Rizatriptan is an orally active serotonin 5-HT1 receptor agonist that potently and selectively binds to 5-HT1B/1D subtypes.

Earlier clinical trials demonstrated that rizatriptan 5 or 10mg is more effective than placebo at providing pain relief and a pain-free state, relieving associated symptoms of migraine, normalising functional ability and improving patient quality of life, and showed that rizatriptan provides faster freedom from pain and reduces nausea to a greater extent than oral sumatriptan.

More recently, rizatriptan 10mg was shown to be more effective than zolmitriptan 2.5mg or naratriptan 2.5mg at producing a pain-free state 2 hours postdose. Furthermore, compared with naratriptan, significantly more patients who received rizatriptan were pain free or had pain relief from 1 hour onwards. The number of patients with normal functional ability at 2 hours was significantly higher after rizatriptan than after naratriptan or zolmitriptan. Rizatriptan was also generally more effective than zolmitriptan or naratriptan at relieving migraine-associated symptoms.
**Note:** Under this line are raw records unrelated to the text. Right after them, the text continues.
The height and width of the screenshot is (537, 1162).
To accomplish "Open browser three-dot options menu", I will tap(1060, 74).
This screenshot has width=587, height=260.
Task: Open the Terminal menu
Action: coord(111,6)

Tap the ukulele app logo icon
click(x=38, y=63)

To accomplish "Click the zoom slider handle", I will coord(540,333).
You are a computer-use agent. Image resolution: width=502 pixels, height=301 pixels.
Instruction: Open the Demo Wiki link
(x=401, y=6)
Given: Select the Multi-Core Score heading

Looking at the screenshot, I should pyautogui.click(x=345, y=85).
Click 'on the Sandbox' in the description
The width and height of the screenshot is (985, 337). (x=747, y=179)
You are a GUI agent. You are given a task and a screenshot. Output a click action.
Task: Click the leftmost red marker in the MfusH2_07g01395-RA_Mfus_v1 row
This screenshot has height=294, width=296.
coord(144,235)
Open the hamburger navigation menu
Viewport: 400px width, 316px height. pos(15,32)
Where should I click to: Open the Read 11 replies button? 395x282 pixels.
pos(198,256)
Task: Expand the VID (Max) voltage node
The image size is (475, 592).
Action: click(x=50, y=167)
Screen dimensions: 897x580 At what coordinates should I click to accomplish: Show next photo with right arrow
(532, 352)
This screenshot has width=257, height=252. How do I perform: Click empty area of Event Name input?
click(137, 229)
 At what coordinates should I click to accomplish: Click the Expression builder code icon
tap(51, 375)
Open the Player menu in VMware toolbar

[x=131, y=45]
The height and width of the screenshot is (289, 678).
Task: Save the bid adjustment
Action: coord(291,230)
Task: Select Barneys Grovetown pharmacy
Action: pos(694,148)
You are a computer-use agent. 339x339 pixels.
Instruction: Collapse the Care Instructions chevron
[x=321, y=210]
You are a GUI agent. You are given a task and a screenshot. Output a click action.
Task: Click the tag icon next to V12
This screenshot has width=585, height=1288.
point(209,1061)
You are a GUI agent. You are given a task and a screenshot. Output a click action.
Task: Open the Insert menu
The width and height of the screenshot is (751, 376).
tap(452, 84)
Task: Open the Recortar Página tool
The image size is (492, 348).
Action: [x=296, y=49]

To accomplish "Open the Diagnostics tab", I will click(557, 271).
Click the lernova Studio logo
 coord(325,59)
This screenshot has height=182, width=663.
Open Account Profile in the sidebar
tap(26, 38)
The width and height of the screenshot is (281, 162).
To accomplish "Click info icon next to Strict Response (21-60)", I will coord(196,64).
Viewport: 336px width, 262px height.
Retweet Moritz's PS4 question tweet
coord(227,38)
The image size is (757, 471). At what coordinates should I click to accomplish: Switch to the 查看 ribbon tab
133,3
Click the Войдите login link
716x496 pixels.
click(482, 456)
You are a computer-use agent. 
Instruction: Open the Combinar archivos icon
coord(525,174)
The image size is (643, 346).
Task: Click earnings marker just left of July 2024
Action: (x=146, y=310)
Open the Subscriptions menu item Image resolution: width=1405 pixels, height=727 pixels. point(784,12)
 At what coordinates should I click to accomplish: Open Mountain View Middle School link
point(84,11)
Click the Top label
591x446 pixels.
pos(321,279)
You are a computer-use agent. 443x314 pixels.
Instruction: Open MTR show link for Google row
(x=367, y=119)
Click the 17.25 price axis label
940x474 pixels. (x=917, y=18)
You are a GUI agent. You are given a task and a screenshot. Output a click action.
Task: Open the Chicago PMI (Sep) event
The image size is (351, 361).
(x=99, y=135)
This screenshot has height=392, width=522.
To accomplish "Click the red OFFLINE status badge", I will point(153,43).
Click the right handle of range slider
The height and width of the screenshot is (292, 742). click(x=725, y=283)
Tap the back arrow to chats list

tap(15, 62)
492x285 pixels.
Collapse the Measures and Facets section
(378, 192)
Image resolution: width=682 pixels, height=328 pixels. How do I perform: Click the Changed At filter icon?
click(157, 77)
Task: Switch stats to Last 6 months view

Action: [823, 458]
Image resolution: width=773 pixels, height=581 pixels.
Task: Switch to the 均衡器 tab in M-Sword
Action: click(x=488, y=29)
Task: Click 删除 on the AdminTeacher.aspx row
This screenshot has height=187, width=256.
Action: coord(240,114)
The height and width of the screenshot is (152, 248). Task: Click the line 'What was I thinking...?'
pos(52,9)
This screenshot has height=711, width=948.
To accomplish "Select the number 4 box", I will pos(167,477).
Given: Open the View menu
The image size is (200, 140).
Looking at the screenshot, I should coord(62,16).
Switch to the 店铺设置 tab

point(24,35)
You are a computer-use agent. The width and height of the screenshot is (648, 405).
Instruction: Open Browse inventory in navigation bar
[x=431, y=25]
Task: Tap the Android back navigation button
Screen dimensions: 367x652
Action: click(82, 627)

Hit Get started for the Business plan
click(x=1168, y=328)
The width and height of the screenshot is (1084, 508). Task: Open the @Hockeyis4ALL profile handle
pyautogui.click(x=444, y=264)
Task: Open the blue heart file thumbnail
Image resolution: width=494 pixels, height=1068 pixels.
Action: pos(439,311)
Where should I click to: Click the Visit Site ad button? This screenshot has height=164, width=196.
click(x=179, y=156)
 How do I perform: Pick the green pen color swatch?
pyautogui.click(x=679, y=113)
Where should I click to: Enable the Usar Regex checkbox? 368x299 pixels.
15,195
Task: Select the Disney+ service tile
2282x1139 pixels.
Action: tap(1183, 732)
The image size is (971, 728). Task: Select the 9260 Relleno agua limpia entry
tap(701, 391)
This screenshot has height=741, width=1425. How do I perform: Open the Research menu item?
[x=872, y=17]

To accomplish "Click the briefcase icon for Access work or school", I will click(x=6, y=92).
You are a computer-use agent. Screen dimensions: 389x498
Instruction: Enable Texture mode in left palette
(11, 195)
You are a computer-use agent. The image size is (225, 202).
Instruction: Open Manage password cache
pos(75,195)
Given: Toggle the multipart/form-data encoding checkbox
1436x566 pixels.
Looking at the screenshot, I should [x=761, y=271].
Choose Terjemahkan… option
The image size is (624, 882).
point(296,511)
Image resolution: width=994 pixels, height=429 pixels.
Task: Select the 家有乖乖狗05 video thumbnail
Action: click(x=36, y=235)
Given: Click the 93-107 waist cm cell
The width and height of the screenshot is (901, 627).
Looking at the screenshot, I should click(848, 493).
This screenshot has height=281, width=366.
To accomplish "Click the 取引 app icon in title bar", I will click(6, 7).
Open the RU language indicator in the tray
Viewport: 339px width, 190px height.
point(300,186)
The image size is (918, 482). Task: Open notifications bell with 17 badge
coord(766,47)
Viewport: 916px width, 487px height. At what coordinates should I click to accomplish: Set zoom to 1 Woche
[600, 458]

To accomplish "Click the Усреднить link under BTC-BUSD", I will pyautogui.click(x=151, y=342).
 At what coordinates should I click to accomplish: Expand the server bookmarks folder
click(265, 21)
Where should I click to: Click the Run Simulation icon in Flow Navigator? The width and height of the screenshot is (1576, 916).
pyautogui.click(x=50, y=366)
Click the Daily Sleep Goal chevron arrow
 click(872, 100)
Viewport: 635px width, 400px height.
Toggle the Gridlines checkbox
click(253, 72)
Rizatriptan is generally well tolerated and adverse events are usually mild and transient. The most common adverse events associated with rizatriptan in recent randomised trials were asthenia/fatigue, dizziness, somnolence and nausea. There was a trend towards a lower incidence of adverse events with rizatriptan compared with zolmitriptan (31.2 vs 38.8%). However, rizatriptan was associated with a significantly higher incidence of adverse events than naratriptan (39 vs 29%). The incidence of chest pain was similar after the administration of rizatriptan, zolmitriptan or naratriptan (2 to 4%).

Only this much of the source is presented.